Performative Acts and Gender Constitution: an analysis (part 3)
Oh my God.
Okay. So. If you’re just joining us, go ahead and read the About page for more about the purpose of this Substack, if you’re curious. Back? Good. So, we’re continuing with my untrained, uneducated analysis and possibly (I hope) takedown of Judith Butler’s essay Performative Acts and Gender Constitution: An Essay in Phenomenology and Feminist Theory (that’s a PDF file). You can find my previous installments here: part 1 and part 2. With me so far? I’m sorry. Moving on now.
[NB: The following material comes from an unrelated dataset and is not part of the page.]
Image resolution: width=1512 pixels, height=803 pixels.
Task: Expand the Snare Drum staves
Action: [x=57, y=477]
I just… I was getting into the second part of her essay, entitled “II. Binary Genders and the Heterosexual Contract,” on page 7 of the PDF if you’re reading along. I occasionally run across something in this essay that’s a no-brainer, that I can agree with, and that’s been all right. But in the very first paragraph of this section I’m already running into mad fuckery. Pardon my English.
No, really. Peep this:
To guarantee the reproduction of a given culture, various requirements, well- established in the anthropological literature of kinship, have instated sexual repro- duction within the confines of a heterosexually-based system of marriage which requires the reproduction of human beings in certain gendered modes which, in effect, guarantee the eventual reproduction of that kinship system.
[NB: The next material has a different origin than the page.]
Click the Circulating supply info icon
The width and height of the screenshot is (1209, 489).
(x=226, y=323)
Okay, I don’t know if Butler meant to say that cultures invented heterosexual sex on purpose and forced people to have two sexes and to engage in heterosexual sex — meaning they would not otherwise have had two sexes and would never have engaged in heterosexual sex without the culture making them do it — in order to ensure the continuance of that culture. But that’s sure what it looks like, isn’t it.
(Remember that when Butler says gender she really means sex class. I just went over this, in my previous two installments, about how Butler thinks women and men are cultural inventions rather than biological realities.)
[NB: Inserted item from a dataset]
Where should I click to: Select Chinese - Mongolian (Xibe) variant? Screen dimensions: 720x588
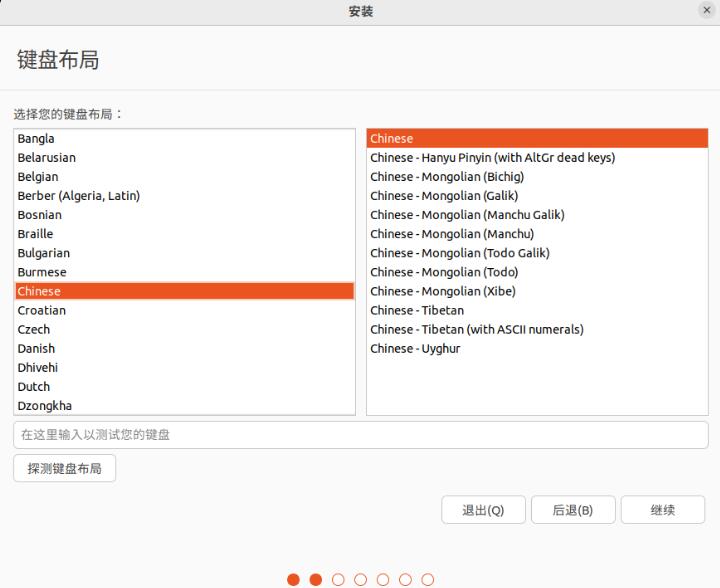(x=443, y=291)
Oh god, here we go. She’s referencing Foucault.
As Foucault and others have pointed out, the association of a natural sex with a discrete gender and with an ostensibly natural 'attraction' to the opposing sex/gender is an unnatural conjunction of cultural constructs in the service of reproductive interests.
I’m sorry. I’m about to speak English again. HOW THE BLUE FUCK DO YOU MAKE BABIES IF YOU NEVER PUT FEMALE PEOPLE TOGETHER WITH MALE PEOPLE FOR HETEROSEXUAL CONGRESS. HOW. And unless Foucault proposes that heterosexual sex is always rape, at least some of the time there’s going to be mutual attraction naturally involved. Rape may not shut down fertility, the claims of certain insane U.S. government officials notwithstanding, but everything turns out a lot better for the mother-baby dyad if Mom actually loves and trusts the man who knocked her up. So it’s in the best interests of the human species if the woman feels an attraction to her sexual partner. “Ostensibly,” my ass. (Sorry.)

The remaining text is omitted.